Show every line of the data below that includes the word "size".

- Data supplied
Content starts
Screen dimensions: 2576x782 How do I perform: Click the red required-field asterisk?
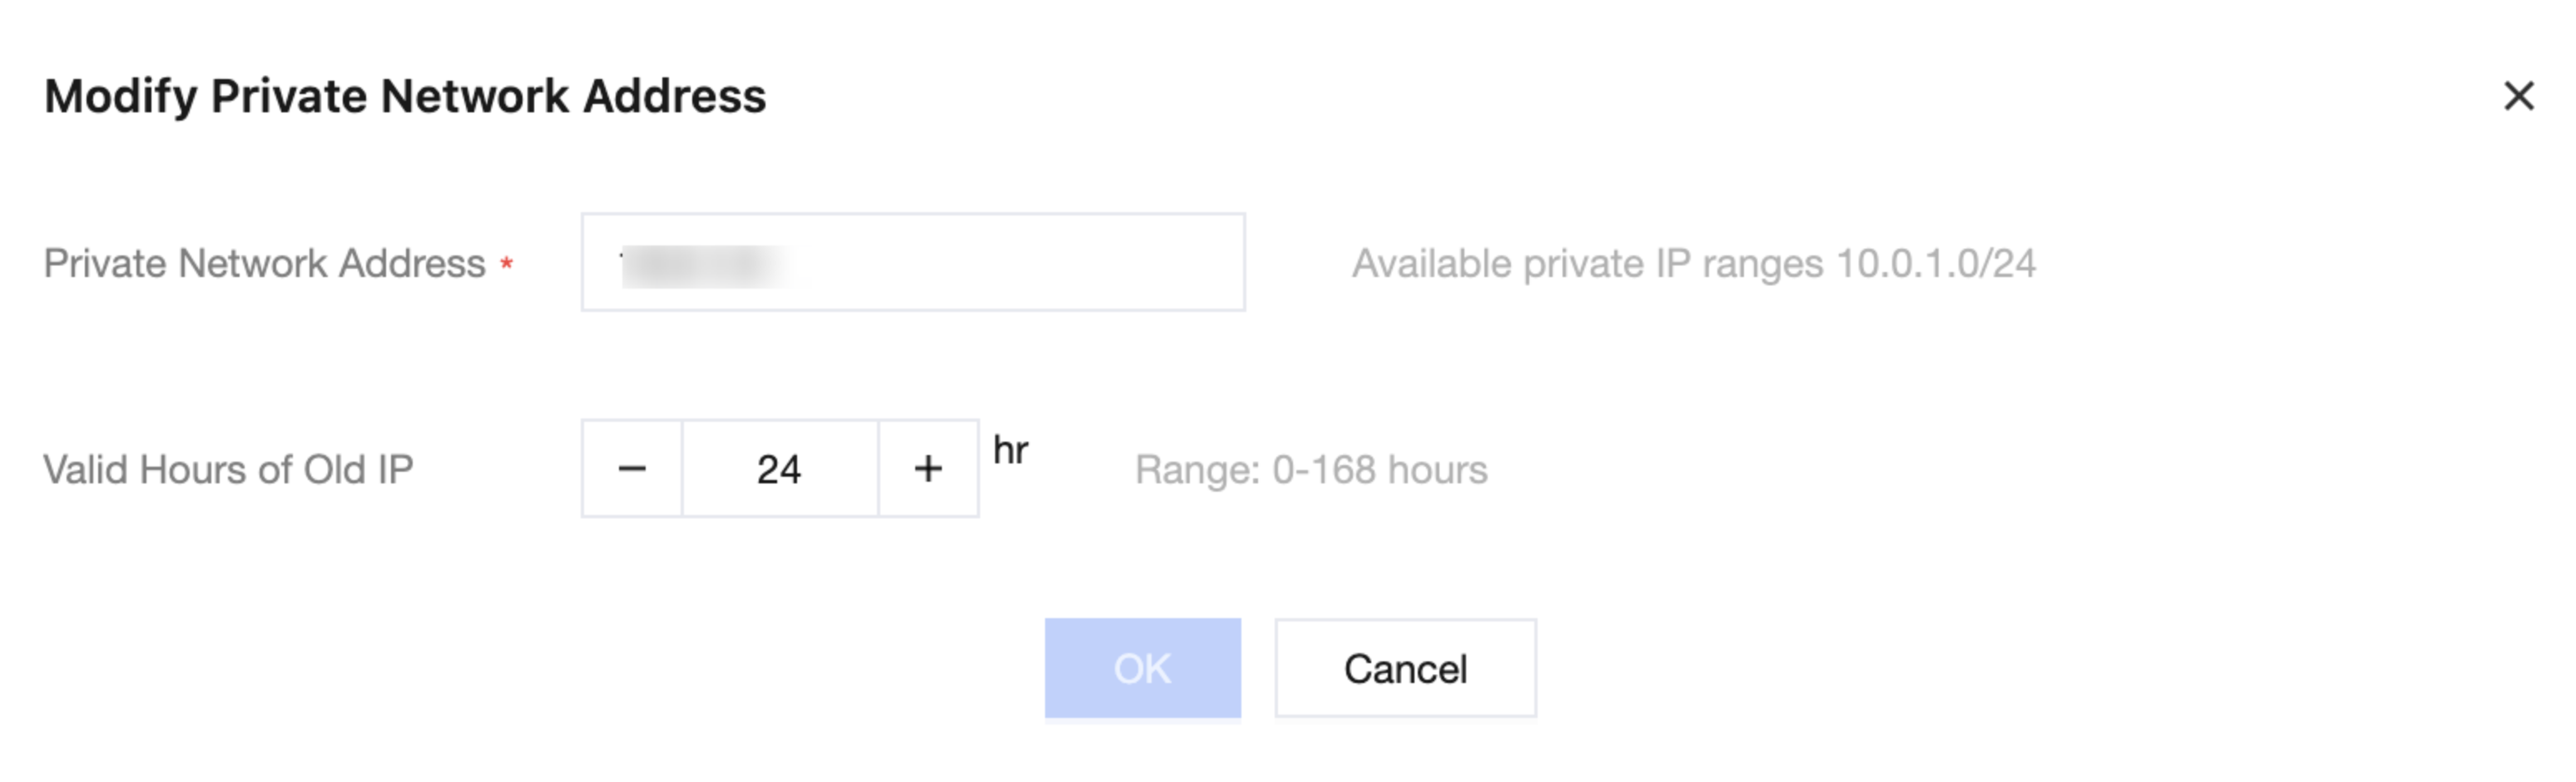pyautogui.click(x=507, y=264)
Content ends
Content starts
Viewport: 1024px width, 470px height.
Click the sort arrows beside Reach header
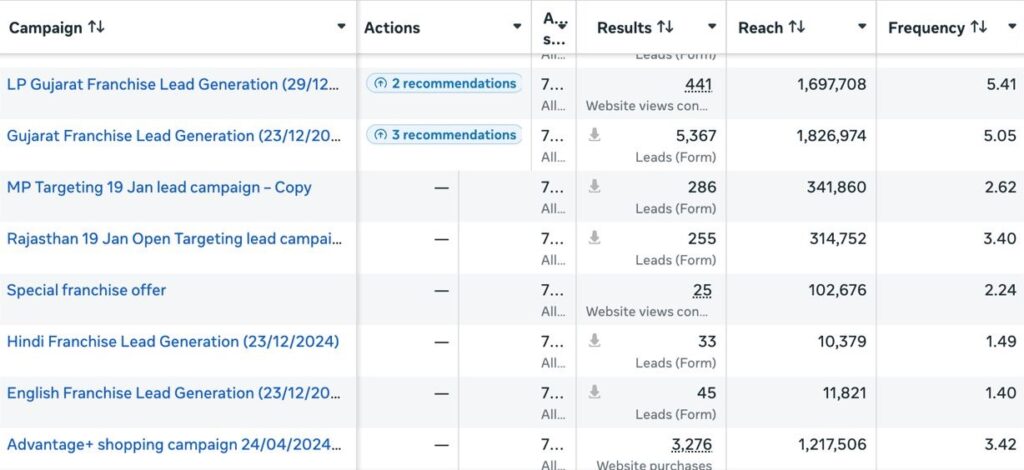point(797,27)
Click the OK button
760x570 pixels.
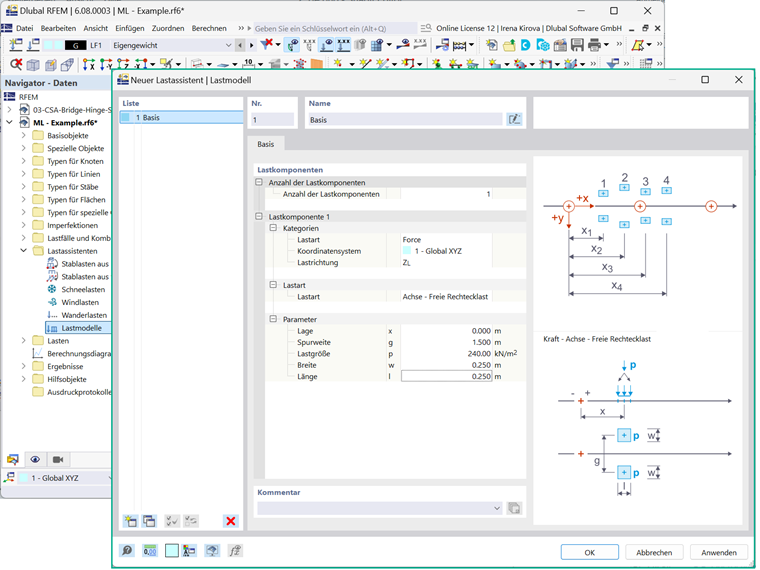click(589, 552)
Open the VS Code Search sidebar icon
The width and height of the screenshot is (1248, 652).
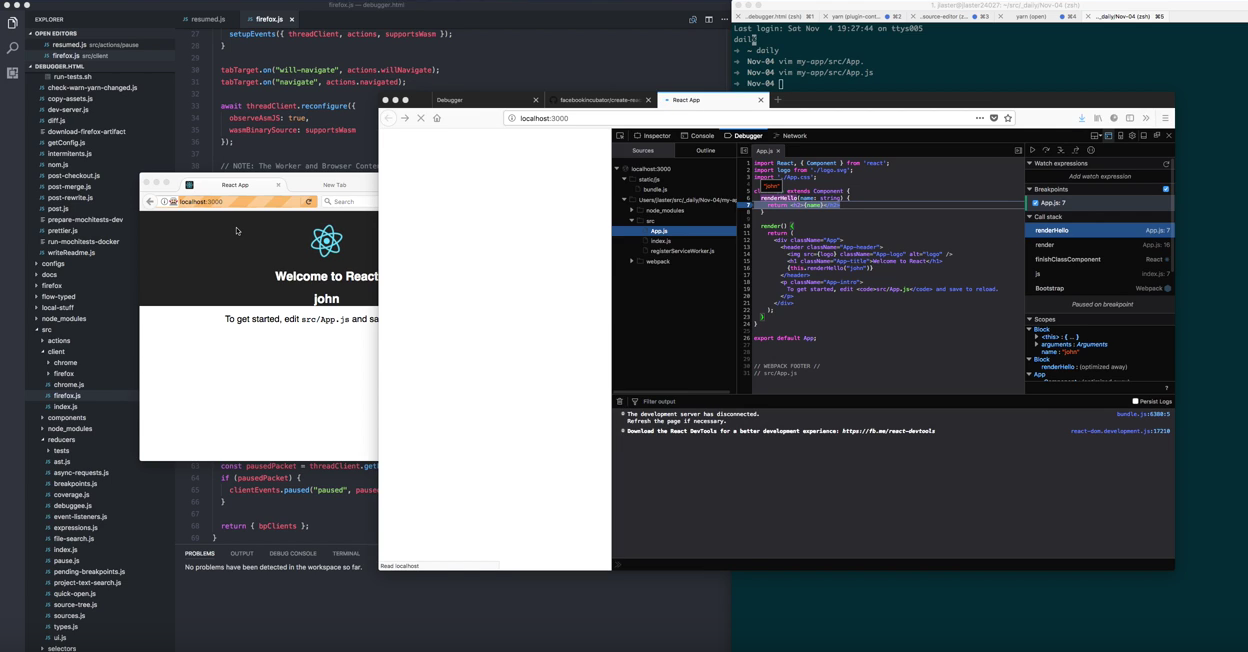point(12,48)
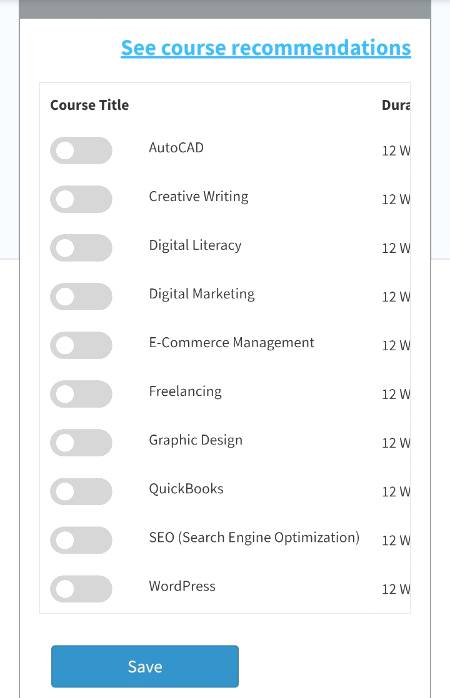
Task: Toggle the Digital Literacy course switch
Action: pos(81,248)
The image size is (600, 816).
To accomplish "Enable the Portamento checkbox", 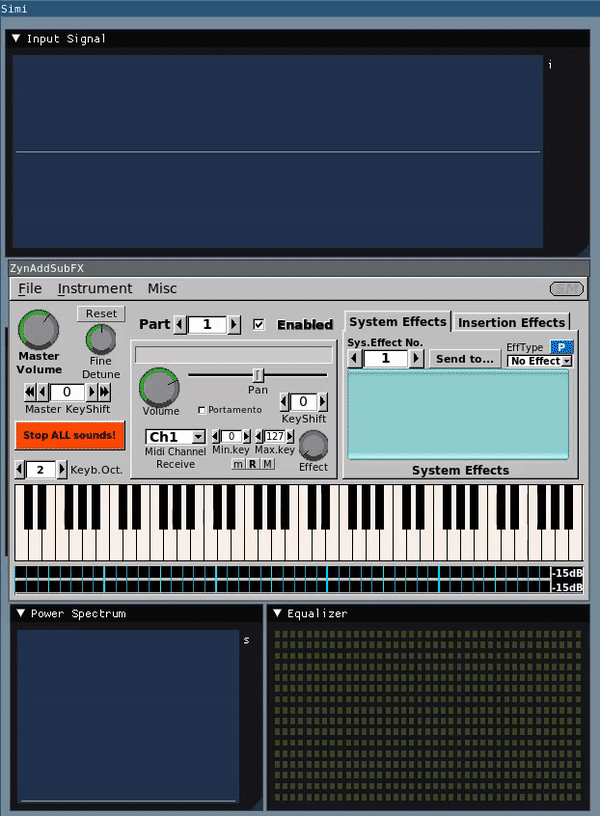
Content ends
Content starts
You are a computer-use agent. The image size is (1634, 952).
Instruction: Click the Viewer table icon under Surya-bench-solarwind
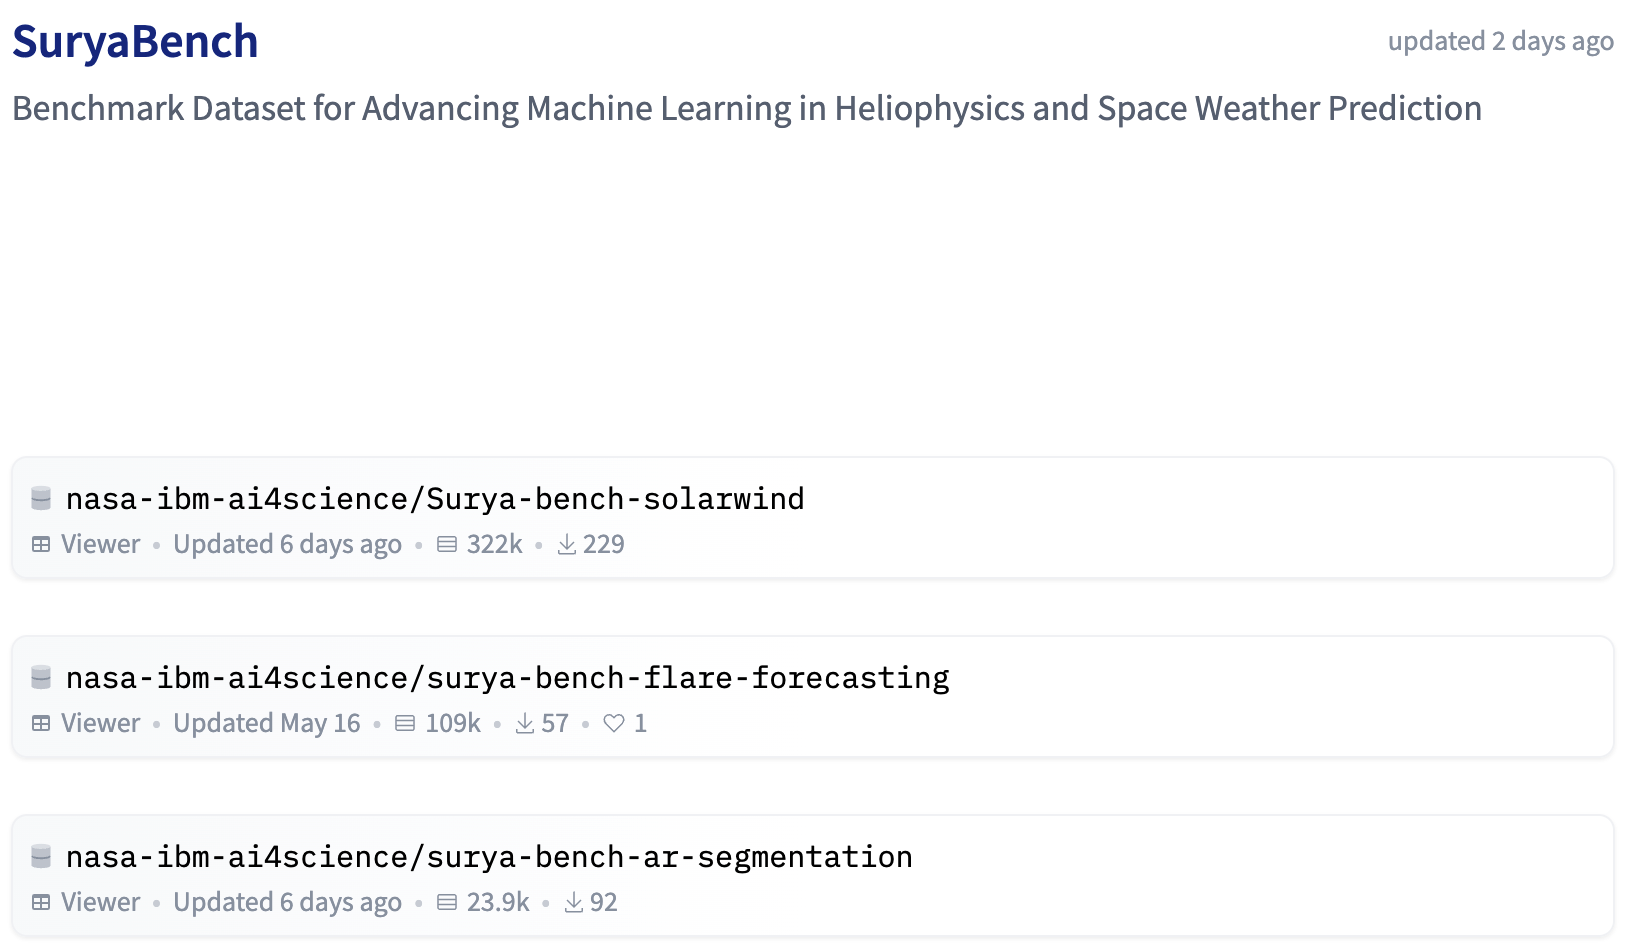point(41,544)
Content ends
- Task response
The image size is (600, 816).
You are a computer-use agent. The image size is (1634, 952).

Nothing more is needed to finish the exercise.